--- START ---

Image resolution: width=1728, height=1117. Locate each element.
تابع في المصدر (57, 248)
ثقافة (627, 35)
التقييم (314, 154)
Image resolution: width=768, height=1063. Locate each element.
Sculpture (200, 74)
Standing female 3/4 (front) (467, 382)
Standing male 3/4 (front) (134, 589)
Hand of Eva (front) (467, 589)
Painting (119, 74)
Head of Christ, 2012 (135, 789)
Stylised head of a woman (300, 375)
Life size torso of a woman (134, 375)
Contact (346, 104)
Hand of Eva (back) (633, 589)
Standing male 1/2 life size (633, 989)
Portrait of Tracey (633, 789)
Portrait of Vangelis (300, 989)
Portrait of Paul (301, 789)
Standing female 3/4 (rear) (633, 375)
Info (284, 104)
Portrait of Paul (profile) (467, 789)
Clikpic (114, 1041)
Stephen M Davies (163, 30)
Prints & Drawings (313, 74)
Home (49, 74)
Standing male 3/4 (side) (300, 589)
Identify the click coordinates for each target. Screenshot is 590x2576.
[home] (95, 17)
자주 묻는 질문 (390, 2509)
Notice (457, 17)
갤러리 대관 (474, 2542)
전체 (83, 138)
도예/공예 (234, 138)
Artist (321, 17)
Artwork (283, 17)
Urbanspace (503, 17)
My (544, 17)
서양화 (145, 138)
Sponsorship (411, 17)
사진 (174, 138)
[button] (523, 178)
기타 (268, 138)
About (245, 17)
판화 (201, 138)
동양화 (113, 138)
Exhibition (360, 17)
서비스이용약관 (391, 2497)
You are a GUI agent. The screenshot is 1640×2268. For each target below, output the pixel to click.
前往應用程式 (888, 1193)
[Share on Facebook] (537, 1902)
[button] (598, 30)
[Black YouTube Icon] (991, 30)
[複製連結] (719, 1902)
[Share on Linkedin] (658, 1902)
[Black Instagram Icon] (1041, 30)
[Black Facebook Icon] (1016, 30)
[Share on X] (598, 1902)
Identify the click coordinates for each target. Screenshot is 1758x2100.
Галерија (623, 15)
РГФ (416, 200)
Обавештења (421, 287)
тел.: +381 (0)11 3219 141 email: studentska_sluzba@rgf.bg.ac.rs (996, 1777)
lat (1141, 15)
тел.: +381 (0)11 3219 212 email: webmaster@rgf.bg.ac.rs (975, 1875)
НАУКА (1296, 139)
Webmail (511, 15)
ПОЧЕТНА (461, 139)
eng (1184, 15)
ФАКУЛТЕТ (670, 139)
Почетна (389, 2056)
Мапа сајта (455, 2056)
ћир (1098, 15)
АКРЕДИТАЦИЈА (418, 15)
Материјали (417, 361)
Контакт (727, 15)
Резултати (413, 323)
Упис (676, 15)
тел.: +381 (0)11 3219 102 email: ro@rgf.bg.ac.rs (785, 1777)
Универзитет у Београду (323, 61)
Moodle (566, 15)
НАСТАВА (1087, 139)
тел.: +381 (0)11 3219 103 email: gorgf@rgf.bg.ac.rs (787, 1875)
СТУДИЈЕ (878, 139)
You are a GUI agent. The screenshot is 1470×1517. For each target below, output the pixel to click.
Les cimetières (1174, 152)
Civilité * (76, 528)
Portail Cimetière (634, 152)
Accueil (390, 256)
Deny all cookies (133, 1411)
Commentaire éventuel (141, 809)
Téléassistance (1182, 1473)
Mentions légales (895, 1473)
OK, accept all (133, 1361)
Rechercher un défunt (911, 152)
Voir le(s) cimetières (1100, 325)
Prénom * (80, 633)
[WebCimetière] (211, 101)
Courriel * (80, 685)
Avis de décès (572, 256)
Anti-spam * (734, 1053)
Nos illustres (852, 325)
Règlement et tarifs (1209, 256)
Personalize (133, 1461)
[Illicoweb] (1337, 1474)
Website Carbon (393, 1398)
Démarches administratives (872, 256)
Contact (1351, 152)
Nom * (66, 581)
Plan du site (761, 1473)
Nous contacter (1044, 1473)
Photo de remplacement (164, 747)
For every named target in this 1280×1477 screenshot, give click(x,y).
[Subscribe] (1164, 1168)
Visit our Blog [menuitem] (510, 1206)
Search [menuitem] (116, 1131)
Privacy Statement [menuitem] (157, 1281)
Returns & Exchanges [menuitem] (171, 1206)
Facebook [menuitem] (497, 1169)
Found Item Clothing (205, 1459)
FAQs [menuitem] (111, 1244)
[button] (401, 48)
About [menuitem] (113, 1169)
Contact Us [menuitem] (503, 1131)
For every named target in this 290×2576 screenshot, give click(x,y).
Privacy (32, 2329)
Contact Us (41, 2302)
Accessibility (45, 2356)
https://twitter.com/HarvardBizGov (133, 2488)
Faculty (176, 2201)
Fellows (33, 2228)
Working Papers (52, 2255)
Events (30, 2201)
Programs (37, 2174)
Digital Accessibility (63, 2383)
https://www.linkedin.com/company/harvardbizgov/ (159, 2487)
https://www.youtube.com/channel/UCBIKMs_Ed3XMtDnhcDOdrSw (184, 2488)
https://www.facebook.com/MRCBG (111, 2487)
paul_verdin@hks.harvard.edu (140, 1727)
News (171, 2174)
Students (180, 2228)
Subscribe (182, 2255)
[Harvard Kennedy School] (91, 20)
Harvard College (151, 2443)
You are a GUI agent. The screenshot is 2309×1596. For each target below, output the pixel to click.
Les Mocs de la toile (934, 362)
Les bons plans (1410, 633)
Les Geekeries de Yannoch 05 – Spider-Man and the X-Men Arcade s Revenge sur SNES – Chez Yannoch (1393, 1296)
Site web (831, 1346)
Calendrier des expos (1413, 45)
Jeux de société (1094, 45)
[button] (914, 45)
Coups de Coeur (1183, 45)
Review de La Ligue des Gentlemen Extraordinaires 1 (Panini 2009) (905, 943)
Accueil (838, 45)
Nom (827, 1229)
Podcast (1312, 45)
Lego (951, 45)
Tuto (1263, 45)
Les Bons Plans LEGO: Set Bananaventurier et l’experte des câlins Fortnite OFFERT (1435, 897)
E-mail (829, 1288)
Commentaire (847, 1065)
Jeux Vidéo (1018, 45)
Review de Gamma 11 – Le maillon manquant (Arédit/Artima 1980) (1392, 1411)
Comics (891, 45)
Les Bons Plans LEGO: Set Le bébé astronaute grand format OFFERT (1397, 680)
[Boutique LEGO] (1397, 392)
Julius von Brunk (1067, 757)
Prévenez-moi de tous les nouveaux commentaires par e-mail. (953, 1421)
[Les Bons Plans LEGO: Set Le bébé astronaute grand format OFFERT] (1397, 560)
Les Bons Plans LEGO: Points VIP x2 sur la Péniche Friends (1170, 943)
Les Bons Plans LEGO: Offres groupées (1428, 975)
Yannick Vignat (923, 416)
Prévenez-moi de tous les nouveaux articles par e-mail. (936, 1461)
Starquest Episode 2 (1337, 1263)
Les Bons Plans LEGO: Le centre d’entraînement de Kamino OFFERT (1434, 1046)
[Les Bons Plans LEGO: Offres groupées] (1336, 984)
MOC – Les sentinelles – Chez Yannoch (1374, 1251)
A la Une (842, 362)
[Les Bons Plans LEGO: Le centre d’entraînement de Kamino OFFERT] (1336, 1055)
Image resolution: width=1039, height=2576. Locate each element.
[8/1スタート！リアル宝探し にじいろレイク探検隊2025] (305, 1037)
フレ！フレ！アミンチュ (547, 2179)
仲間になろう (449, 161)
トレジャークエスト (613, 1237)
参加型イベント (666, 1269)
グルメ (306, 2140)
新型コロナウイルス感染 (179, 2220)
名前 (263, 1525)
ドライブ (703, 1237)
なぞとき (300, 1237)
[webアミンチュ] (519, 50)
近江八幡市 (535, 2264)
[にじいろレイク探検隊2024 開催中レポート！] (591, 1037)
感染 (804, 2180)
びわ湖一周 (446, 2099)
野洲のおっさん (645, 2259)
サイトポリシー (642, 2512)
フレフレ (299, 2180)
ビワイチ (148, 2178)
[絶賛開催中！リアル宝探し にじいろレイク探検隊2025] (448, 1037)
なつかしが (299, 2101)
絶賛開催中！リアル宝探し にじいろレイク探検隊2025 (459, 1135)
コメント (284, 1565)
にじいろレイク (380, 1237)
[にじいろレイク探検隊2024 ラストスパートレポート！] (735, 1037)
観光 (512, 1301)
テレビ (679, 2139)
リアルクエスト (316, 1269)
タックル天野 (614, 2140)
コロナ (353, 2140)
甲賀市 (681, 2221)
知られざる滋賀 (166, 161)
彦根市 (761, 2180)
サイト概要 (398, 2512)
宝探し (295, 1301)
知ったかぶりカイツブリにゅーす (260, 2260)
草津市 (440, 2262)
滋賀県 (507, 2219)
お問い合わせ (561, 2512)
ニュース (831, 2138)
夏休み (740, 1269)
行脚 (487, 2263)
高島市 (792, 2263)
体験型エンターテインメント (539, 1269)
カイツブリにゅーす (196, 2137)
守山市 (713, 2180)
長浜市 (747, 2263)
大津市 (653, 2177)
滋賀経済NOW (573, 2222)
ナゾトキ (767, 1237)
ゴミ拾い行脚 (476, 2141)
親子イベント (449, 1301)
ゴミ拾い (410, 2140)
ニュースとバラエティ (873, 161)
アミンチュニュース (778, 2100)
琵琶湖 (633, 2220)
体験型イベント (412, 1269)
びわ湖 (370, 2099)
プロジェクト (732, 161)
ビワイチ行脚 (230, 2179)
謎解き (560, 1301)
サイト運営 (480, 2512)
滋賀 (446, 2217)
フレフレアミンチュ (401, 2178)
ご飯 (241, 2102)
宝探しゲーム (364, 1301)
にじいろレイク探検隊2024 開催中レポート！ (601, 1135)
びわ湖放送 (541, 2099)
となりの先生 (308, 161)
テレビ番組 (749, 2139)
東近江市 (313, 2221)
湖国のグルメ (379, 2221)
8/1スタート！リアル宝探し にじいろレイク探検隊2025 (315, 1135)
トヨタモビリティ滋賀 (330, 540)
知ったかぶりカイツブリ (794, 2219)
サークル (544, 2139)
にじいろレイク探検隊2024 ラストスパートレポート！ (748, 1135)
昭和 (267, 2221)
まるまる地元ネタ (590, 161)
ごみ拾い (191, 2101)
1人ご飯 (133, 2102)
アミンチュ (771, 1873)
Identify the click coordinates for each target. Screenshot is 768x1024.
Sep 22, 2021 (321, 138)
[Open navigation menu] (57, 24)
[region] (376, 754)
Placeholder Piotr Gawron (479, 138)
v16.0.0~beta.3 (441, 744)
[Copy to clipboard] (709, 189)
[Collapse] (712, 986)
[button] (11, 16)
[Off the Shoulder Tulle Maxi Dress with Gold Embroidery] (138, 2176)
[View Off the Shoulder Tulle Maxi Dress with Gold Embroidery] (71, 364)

--- END ---

**Required work**
Each line above that contains the string "Standing" should be copied.

**Task solution**
Standing female 3/4 (front) (467, 382)
Standing male 3/4 (front) (134, 589)
Standing male 1/2 life size (633, 989)
Standing female 3/4 (rear) (633, 375)
Standing male 3/4 (side) (300, 589)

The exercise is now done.